Wednesday, September 3, 2008

I'll See Your Black Man and Raise You a Palin

Last Friday morning I received a rare instant message from my husband.

Him: “Palin.”

Me: “Yes. I heard.”

Him, never having heard of her before that morning (he doesn’t listen to NPR): “Thoughts?”

Hmmm … So much to say via an instant message. I need some time to really mull this over.

Me: “Their base will go wild. I’m disturbed by the implications.”

Okay … after twenty years of marriage he knows to leave it alone if I’m “disturbed” by anything the Republicans do. Over the last eight years, he has learned this lesson all too well.

Him, ducking for cover: “Bye.”

And so began my examination of Sarah Palin and my complicated feelings about her being chosen for the number two spot on the Republican ticket. First, I looked at our similarities. Sarah is a Hockey Mom and I’m a Soccer Mom. Sarah is forty-four and I’m forty-one. Sarah holds a bachelor’s degree in communications while I hold one in business management. Sarah married her high school sweetheart and I married my college sweetheart. Both husbands, in their forties, have goatees. Sarah is the mother of five children and I am the mother of three children. Sarah and I are working mothers. I should love her, right? Hold, please.

Now, let’s examine our differences. Sarah is a Pro-Life Evangelical Christian whose current occupation is Governor of Alaska. I’m a Pro-Choice United Methodist who readily confesses I have more questions than answers regarding everything from the existence of a personified devil to how exactly God got Jesus into Mary’s virgin womb.

I’m currently employed as a legal assistant and although I’m no Governor, I do follow politics very closely. Sarah is a Republican and I’m a Democrat. When Sarah became pregnant for the fifth time, she was made aware through prenatal testing that her son would have Down Syndrome. She gave birth in April at the age of forty-four. I became pregnant for the first time at twenty-seven years of age and through prenatal testing became aware that my son would have Down Syndrome. I chose not to deliver my son. Actually, that’s not quite accurate. I chose to deliver him at twenty-one weeks and he was stillborn. Sarah will now raise a child with Down Syndrome along with her four other healthy children. I’m now raising two healthy children against the backdrop of the choice I made for my first son thirteen years ago.

John McCain apparently believes Sarah is qualified to be the Commander-In-Chief should he die while in office. John McCain has never heard of Kristi Stevens. Sarah says she can mother and be second in command to the most powerful man on the planet. I’m just hoping I can make it to soccer practice by six, pick up milk on the way home, and get both kids in bed by 8:30 p.m. so that I can watch Sarah’s nationally televised speech.

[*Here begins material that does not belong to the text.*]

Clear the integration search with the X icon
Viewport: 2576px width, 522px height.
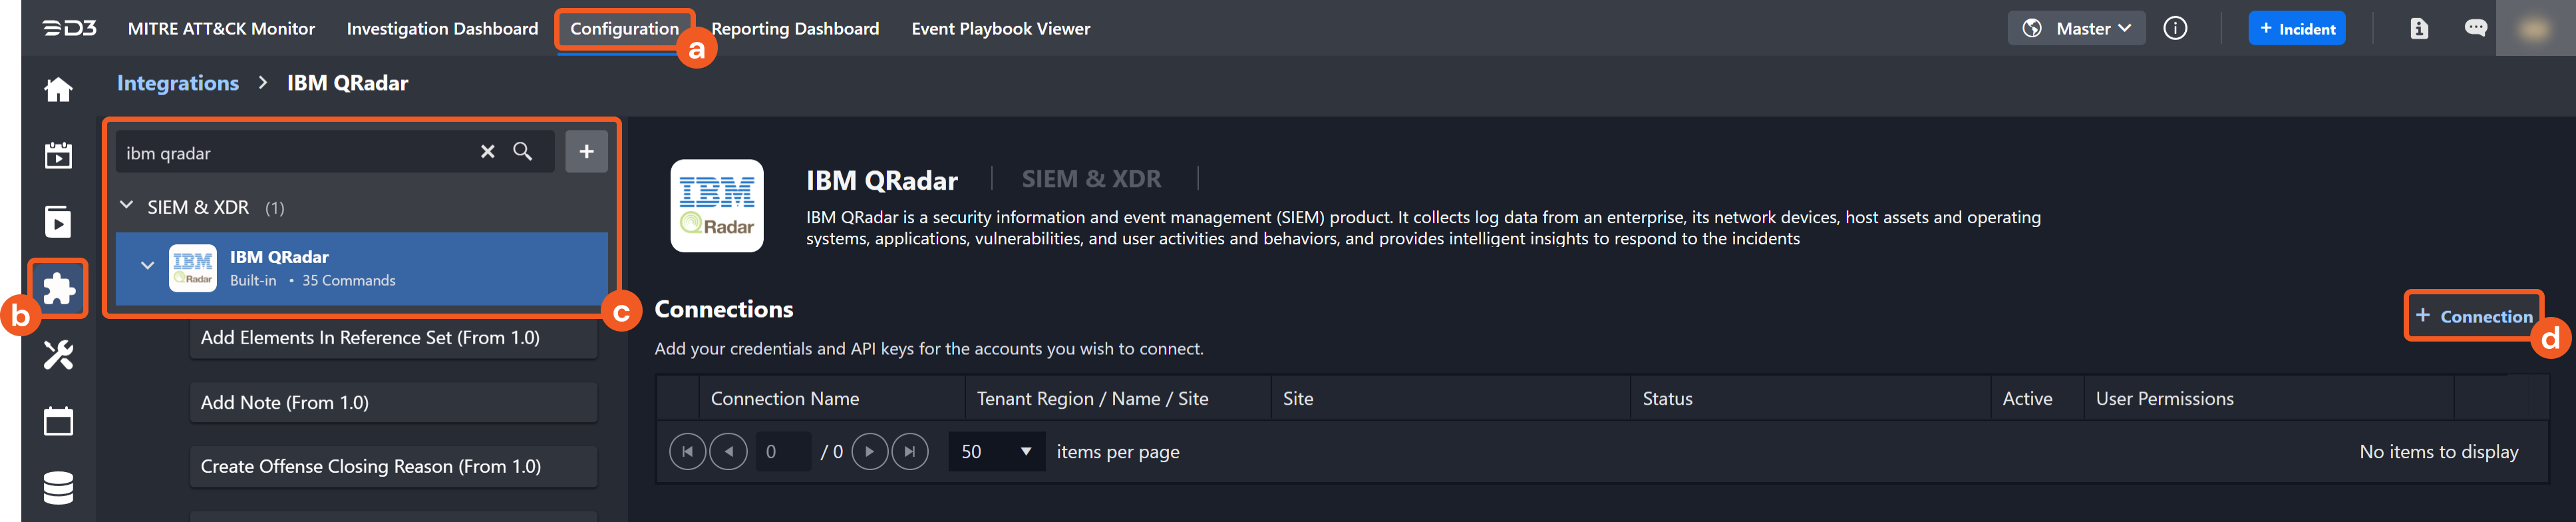[x=487, y=152]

So now you know the lens through which I view Sarah Palin. Admittedly, it is a skeptical one. I have many more questions about her than I have answers. I have no idea why John McCain chose her other than what I believe to be obvious: she is extremely conservative which appeals to the Republican base, she is a Washington outsider apparently untainted by the current President, and she is a woman which McCain must think balances out the diversity of the Democratic ticket.

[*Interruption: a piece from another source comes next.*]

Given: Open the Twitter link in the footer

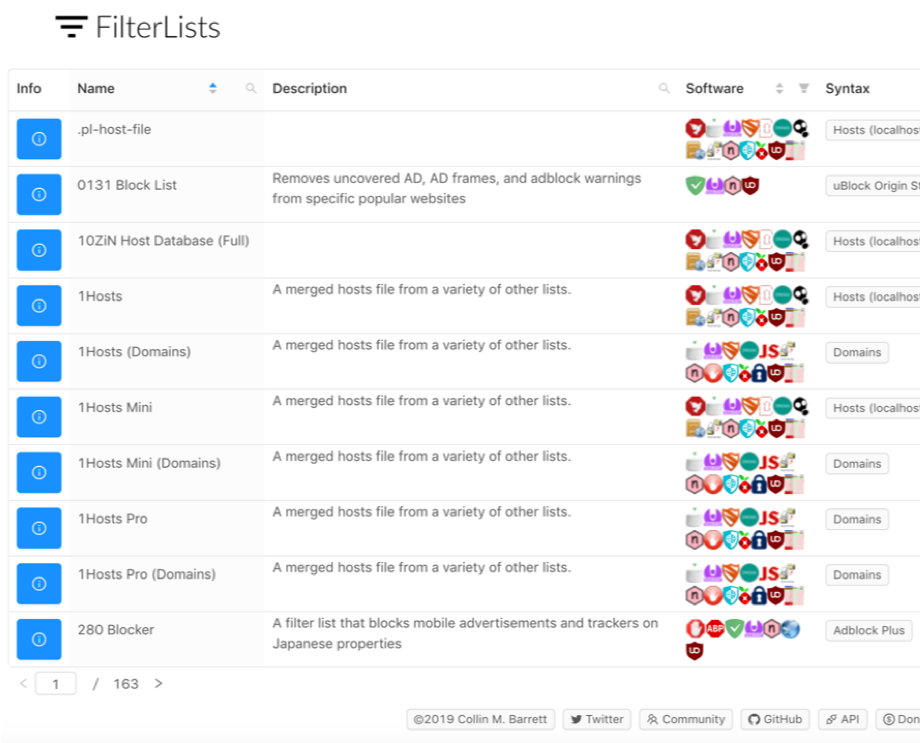Looking at the screenshot, I should tap(596, 719).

I have no idea how she dealt with the news that her fifth child would have Down Syndrome. Did she, like me, grieve for the life that might have been? Did she weep for the struggles that she knew would come? Did she wrestle with knowing she was choosing to bring a child into the world with a disability? I have to believe that she did... that any mother would. I have to believe that the process she went through upon hearing the news was much like my own. She came to a different conclusion for her family and for her son than I. And for that, you will never hear any judgment from me. I’ve walked those shoes. For four agonizing days I read, absorbed, was counseled, and I prayed. I looked and re-looked at a level two-sonogram tape of my son’s heart, stomach, and kidneys. Then I made my choice for my family and for my son. And I’ve lived every single day for the last thirteen years with that choice coloring my life. I would not change it and I’m at peace with it. It is not the road I would have chosen, but one that I awoke to find myself walking. And one step at time I’ve walked it ever since. Would I receive judgment from Sarah Palin if she knew my story? I don’t know the answer to that yet. I do believe I am about to find out.

I’ll be voting for Barack Obama and Joe Biden in November. I’ll be doing so because I believe in a middle class that isn’t overly burdened by taxes and has a fair shot at getting a job that pays a living wage. I’ll be voting for the right to health care for all our citizens. I’ll be voting for a woman’s right to choose. I’ll be voting in the hope that the country I love will soon not be at war. I will be voting in the hope that neither of my children will ever see war firsthand.

Between now and then I will watch the campaign closely. I will watch Sarah Palin very closely. If she becomes our next Vice President, my prayer for her is that she will learn well the tough lessons, which she is now being taught. I pray she will be able to mother and govern. I pray her youngest will do well and thrive. I pray her oldest daughter delivers a healthy baby and has a long, happy marriage. I pray her oldest son comes home safely from Iraq. And I will particularly pray that Sarah Palin will understand that her religious beliefs are not necessarily those of the people she governs … that freedom of religion also means freedom from religion.